Published on March 11th, 2015 | by Sarah Jubb0
Special Stamps Of The 2000s
We finally enter the 21st century in our latest special stamps article, moving on from the 1990s and into the new millennium. Arguably one of the most recalled aspects of this decade was that it saw multiple terrorist attacks carried out including at the World Trade Centre in 2001 which led to a decade of war in Iraq and Afghanistan.
On a lighter note, the first decade of the new millennium saw the start of social networking with Facebook and Twitter both being invented whilst in terms of film and television, in 2009 Avatar became the first film to hit $2 billion in revenue and there was also the re-emergence of Doctor Who in its new format.
One of the crowning moments of English sport was the win over their long time rival Australia to become the Rugby World Champions in 2003. Royal Mail celebrated this event with a series of four stamps that each listed the final winning score, ‘Australia 17 – England 20’, ensuring the momentous win would be forever remembered. This year England takes centre stage for the World Cup in a different manner as the host of the 2015 Rugby World Cup!
Once more technological achievements were shown with a series of stamps that showcased some of the classic designs that have been produced in Britain.
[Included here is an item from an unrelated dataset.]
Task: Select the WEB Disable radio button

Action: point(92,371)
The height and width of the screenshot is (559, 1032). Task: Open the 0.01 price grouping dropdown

Included in this series were iconic designs, notably the Routemaster Bus, the Mini car and the London Underground map.
In our previous article from the 1980s we highlighted some of the more fantastical stamps that Royal Mail has produced. This was repeated in the 2000s when the Mythical Creatures series was released in 2009. A large range of beautiful, intriguing creatures were featured in this set including a fearsome fire breathing dragon and an ethereal unicorn.
Since they were first introduced, special stamps have a history of acknowledging and celebrating Britons of Distinction. As such in 2008, prominent women of distinction were honoured with a series of stamps depicting individuals who had fought hard throughout their lives to improve the standing of women in Britain in all aspects of life. These stamps included Eleanor Rathbone who campaigned for the Family Allowances Act and Claudia Jones who became a Civil Rights activist and was also one of the founders of the Notting Hill Carnival.